Workers 'shunning' face-to-face conversations in favour of emails and telephones

Jobseekers might want to boost their employment prospects by improving their face-to-face communications skills after it emerged that this form of communication is becoming a lost art.

A survey by discovered that more than two-thirds (68%) of workers prefer to converse with their colleagues via email or phone, with just 32% opting for face-to-face conversations.

Those who prefer the direct approach said they did so because it enables them to get responses to their ideas quickly and because they could discuss a number of ideas in a short space of time.

The increasing reliance on email and telephone communication means that employees are becoming less confident in their ability to communicate with others in person.

More than half (52%) of those quizzed believe their face-to-face communication skills have diminished as email, phones and Skype have become increasingly prevalent.

Workers named email as being the preferred mode of communication, namely because it enables them to record their dialogue with others and send attachments to those they are having a conversation with.

That said, the telephone is the preferred option when an immediate decision is called for, although the majority of respondents said they would use email as a first point of contact.

Given the fact that the vast majority of workers prefer indirect forms of communication, it is perhaps somewhat surprising that 97% of those polled believe that it is important to put a face to an email address, and believe that this is helpful in developing working relationships in the long-term.

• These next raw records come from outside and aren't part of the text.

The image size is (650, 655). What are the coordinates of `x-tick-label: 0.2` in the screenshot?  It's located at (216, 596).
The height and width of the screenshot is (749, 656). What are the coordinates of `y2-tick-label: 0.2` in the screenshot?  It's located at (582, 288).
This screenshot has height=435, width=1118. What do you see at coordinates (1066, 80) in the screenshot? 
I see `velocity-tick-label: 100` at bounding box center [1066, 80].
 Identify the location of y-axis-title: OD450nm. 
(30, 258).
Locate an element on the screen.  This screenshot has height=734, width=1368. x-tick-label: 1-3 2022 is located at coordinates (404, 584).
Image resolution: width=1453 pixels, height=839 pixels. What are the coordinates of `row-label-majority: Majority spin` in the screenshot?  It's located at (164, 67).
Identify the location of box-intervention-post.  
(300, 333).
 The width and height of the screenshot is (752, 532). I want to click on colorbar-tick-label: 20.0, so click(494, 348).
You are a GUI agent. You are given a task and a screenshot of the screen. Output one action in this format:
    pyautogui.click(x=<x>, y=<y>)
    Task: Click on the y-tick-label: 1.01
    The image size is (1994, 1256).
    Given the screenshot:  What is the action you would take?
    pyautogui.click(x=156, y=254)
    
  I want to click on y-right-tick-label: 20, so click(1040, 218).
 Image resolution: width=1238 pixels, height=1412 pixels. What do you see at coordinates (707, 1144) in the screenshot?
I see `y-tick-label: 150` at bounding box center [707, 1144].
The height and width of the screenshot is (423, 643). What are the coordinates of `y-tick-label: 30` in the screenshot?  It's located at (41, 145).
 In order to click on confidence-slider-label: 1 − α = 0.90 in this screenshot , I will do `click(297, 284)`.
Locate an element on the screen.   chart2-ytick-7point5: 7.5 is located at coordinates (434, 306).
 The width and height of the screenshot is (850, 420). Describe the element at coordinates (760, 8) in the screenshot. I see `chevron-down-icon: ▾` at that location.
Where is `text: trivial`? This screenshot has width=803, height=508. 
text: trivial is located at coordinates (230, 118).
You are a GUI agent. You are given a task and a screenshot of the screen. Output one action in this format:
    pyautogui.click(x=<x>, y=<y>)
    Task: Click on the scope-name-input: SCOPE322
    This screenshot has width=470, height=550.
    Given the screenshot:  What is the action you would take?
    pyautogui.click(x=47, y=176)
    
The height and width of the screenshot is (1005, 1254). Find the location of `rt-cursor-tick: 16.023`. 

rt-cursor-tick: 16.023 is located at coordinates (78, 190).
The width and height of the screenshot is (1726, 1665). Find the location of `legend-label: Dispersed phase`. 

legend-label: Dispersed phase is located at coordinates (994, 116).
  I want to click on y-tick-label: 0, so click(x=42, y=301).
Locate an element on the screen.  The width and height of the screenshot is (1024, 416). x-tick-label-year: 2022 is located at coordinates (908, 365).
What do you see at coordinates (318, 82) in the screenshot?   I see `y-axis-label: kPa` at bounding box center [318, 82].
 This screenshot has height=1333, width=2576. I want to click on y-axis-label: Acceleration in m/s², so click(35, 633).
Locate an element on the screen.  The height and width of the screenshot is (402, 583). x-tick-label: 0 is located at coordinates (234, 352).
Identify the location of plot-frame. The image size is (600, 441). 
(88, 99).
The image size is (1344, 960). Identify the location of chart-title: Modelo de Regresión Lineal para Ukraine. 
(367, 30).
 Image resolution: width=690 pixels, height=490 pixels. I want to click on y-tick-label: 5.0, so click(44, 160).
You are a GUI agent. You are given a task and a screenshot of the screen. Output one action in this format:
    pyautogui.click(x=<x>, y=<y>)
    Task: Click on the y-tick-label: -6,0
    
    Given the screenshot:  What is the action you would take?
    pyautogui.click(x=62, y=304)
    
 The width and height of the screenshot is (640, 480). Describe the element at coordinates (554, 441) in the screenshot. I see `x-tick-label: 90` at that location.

An spokesman said that workers are becoming ever more reliant on electronic communication and are becoming less well versed in the skill of talking to people in the flesh.

He added: "Being asked awkward questions or being cornered into taking on new tasks were two of the main reasons cited as to why many workers preferred to keep their distance from colleagues and clients - using email as a barrier to these issues.

"Many viewed the phone as a compromise as they were able to keep their distance from the person they were speaking to but could openly discuss issues and let the conversation flow where required."